It is naturally instinctive for every parent to want the best for their children. Especially prevalent in society today, peer pressure, FOMO (fear of missing out), easy accessibility to enrichment, tuition and other forms of extracurricular activity have led to parents jam-packing their child’s daily schedule.
However, according to psychological studies, children with overly-controlling parents results in long-term psychological damage to the child. Parents with high psychological control over their child, such as by enforcing their beliefs on them (eg. You will not succeed in life unless you give me what I want) or by making their child feel unloved if they do not meet their parents’ expectations – corresponds to children who are less happy and contended in life, even in their adulthood.

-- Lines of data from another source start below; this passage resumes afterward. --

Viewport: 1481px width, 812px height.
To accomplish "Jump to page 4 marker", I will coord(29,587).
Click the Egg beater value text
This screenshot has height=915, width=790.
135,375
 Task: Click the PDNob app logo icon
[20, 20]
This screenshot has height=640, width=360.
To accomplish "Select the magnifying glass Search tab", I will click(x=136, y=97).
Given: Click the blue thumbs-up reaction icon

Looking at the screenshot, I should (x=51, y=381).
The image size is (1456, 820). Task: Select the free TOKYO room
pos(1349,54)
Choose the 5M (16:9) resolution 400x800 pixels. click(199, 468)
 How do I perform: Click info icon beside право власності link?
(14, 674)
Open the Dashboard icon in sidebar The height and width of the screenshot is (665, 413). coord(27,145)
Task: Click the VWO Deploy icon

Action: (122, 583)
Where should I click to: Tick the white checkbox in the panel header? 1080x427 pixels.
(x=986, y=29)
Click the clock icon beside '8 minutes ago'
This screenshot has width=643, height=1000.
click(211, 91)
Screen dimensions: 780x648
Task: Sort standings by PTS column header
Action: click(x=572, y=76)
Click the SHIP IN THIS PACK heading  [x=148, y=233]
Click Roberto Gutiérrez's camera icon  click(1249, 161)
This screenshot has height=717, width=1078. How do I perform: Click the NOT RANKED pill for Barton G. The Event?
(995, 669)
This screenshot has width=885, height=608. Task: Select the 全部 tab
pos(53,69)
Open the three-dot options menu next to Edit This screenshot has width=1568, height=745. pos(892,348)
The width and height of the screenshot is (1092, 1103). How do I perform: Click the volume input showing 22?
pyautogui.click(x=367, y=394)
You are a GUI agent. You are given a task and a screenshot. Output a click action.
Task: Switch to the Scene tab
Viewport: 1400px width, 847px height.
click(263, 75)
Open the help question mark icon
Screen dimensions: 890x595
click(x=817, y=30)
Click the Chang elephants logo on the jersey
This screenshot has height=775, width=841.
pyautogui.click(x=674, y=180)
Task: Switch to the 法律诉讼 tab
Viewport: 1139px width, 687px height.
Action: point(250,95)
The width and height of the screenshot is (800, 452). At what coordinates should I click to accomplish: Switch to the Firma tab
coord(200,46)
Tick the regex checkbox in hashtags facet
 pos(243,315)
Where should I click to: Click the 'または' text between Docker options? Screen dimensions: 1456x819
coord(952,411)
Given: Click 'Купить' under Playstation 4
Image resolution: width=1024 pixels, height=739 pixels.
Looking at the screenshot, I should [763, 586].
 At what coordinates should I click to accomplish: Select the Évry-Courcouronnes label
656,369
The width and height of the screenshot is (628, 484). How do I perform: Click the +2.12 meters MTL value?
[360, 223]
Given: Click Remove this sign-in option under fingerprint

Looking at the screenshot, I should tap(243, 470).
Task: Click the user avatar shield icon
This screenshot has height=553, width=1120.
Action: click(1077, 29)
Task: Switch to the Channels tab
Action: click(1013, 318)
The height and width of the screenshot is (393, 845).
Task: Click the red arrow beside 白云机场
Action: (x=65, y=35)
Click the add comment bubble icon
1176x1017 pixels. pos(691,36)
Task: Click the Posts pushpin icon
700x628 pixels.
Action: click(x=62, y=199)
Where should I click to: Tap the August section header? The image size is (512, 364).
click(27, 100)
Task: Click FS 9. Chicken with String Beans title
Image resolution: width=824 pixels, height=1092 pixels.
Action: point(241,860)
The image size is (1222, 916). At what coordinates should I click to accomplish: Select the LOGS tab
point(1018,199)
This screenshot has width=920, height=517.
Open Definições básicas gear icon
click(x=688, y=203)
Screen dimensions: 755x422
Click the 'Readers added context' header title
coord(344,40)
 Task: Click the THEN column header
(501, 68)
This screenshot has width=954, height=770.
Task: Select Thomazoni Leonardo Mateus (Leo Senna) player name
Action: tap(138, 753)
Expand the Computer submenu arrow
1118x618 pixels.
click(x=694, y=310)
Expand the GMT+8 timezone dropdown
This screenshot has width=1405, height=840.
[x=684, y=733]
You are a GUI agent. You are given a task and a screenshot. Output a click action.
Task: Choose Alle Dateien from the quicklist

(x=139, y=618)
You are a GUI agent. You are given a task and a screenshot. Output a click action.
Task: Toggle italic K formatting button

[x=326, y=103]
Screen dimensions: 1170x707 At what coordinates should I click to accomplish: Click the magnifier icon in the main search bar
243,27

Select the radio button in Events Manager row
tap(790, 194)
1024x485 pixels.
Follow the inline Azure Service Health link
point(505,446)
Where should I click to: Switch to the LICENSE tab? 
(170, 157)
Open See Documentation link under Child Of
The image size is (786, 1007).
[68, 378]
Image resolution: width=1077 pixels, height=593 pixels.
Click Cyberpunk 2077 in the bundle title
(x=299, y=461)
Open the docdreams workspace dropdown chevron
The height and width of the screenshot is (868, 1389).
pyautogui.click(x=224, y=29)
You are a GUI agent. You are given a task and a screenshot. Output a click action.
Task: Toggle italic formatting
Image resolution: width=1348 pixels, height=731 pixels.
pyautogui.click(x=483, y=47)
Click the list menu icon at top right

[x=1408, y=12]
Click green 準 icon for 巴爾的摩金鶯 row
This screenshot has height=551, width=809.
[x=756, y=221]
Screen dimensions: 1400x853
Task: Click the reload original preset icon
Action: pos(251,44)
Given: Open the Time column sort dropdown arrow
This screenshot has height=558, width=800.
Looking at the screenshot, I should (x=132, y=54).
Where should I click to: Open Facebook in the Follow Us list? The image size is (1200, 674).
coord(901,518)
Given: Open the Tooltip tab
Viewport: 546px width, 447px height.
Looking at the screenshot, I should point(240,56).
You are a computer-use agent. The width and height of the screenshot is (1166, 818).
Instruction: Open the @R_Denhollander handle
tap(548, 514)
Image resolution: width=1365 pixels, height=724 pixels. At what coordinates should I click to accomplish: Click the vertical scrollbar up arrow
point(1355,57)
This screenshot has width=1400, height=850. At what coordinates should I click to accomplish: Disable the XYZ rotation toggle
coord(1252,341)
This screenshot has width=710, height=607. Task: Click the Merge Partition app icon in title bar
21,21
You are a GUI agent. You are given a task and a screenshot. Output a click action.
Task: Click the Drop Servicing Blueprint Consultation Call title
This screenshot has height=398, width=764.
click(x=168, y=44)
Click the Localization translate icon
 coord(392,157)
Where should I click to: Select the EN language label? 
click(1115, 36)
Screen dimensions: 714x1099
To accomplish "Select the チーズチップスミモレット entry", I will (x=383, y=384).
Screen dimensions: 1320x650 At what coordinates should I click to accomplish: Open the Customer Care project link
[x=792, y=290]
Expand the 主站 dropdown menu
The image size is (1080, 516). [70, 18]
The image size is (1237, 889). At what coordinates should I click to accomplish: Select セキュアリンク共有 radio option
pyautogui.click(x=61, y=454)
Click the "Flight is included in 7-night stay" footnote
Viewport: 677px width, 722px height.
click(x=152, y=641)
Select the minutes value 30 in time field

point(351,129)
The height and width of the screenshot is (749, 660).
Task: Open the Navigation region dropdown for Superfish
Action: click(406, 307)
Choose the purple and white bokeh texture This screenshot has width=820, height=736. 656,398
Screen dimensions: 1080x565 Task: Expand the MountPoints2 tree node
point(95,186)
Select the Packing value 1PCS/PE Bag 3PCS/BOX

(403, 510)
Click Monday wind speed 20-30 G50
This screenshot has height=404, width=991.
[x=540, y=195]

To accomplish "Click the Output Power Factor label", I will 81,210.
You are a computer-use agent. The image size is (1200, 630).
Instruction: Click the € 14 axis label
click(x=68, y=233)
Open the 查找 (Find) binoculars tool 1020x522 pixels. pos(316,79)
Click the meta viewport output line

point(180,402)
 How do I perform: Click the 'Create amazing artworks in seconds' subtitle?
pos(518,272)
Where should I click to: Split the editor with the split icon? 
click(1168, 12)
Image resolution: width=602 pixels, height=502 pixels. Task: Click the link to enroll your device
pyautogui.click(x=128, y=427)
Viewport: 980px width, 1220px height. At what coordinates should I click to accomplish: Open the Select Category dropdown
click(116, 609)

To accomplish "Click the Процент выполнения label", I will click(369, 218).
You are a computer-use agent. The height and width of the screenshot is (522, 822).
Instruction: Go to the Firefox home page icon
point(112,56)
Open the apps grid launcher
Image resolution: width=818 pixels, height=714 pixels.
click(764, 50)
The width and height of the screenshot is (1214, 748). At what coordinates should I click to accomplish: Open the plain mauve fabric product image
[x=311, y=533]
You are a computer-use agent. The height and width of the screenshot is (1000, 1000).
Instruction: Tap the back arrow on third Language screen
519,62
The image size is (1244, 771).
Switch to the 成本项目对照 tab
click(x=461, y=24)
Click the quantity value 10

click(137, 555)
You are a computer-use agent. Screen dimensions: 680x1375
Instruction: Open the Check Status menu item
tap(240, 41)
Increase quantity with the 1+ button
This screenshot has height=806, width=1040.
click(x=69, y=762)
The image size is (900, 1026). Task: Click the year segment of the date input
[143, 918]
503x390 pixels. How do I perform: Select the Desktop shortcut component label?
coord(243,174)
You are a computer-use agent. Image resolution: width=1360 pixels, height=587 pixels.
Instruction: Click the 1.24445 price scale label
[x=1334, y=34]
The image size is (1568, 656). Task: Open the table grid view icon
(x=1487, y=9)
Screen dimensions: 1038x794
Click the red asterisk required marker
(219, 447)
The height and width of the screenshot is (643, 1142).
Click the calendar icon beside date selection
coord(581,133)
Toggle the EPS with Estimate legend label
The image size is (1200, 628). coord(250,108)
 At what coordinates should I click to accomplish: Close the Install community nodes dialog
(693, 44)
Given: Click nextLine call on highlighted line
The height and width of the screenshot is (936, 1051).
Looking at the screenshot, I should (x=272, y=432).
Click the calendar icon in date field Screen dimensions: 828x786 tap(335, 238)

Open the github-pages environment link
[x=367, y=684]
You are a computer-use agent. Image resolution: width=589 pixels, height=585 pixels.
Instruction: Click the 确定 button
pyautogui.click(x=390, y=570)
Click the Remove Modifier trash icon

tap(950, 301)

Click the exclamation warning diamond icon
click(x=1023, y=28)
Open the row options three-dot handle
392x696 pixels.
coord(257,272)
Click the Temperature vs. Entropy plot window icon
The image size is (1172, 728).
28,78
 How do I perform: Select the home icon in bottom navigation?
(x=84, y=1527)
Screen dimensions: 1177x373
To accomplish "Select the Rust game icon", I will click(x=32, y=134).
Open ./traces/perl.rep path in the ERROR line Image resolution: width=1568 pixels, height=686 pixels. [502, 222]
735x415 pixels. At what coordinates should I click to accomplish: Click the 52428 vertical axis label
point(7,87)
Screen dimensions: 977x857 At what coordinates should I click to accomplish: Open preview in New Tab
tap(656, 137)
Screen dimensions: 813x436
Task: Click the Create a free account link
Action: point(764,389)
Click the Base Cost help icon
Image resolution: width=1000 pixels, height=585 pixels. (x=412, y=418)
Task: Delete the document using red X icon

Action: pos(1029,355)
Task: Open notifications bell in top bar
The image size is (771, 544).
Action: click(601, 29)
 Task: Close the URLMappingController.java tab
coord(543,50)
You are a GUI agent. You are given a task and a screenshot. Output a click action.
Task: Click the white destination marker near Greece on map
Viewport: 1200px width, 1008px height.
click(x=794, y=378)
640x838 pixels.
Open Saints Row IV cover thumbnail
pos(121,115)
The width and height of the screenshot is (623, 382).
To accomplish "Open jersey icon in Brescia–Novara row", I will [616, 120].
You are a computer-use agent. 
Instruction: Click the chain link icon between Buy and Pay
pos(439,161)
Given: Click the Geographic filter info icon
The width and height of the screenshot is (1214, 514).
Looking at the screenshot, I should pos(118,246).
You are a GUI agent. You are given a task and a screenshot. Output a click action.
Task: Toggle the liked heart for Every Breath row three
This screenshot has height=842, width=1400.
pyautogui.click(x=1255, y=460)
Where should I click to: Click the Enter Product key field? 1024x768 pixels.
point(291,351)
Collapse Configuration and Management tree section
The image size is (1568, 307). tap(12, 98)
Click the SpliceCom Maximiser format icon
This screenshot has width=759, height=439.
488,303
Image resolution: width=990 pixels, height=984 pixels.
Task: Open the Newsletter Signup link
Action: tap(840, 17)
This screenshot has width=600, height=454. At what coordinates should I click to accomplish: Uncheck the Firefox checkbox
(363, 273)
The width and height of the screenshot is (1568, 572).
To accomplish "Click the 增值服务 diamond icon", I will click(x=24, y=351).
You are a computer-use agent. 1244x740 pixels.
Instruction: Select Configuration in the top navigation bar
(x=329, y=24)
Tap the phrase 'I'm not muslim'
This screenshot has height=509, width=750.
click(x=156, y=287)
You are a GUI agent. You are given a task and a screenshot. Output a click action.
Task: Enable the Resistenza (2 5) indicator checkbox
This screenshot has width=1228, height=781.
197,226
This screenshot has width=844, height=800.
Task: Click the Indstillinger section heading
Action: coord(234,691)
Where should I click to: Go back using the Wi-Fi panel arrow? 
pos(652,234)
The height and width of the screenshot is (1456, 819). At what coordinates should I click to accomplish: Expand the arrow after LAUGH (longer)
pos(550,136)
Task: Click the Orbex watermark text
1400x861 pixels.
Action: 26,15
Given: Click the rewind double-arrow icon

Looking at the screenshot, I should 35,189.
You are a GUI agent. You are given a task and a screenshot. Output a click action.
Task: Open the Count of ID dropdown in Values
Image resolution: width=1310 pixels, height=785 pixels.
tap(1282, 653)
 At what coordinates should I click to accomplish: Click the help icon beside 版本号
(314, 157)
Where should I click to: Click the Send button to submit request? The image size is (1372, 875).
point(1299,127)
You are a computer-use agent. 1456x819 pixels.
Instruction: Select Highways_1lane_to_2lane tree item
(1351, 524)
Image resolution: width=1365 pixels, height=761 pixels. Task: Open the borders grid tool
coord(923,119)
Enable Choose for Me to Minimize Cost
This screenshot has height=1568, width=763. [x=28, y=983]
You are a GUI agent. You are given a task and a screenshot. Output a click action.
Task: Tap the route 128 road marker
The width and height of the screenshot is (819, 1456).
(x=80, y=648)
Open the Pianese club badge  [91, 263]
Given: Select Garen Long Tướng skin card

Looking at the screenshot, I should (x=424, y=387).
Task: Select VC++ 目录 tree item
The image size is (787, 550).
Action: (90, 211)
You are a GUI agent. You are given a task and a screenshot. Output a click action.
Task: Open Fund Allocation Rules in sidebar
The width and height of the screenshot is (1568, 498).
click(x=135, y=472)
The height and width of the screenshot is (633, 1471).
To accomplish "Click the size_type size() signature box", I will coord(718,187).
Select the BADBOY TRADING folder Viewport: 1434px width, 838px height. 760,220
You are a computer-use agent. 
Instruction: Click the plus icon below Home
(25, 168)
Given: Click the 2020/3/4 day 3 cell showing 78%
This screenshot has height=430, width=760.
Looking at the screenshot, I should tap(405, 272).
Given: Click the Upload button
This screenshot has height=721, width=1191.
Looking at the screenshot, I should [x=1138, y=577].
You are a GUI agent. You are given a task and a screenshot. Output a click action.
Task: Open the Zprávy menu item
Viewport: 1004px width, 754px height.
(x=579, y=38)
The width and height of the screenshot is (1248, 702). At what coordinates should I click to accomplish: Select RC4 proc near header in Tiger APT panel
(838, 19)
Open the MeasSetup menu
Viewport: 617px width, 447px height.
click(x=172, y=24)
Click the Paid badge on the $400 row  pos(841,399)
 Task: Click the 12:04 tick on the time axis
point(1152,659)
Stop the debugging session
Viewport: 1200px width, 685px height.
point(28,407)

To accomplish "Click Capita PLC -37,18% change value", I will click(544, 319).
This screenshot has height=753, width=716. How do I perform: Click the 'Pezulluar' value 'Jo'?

In fact, multiple studies have shown a correlation between high psychological control and an increase in the development of psychological disorders in their child during their adolescence and adulthood.
What can parents do instead to help their children develop well psychologically?
Instead of being controlling, when parental care is given instead (where warmth, care and concern are shown to a child), studies revealed that children were more likely to remain happy and contended throughout their lives. These individuals were also observed to be more independent, confident, optimistic and better to express themselves, even when there were disagreements with close friends and family members.
To sum it all, being a caring and supportive parent instead of being demanding and controlling, helps your child to develop optimally in the long-term. From having a child that is more resilient to stress due to a larger hippocampus in the brain, less susceptibility to mental disorders and being more optimistic in life – these benefits definitely outweigh the negative effects on a child attributed to a demanding parent.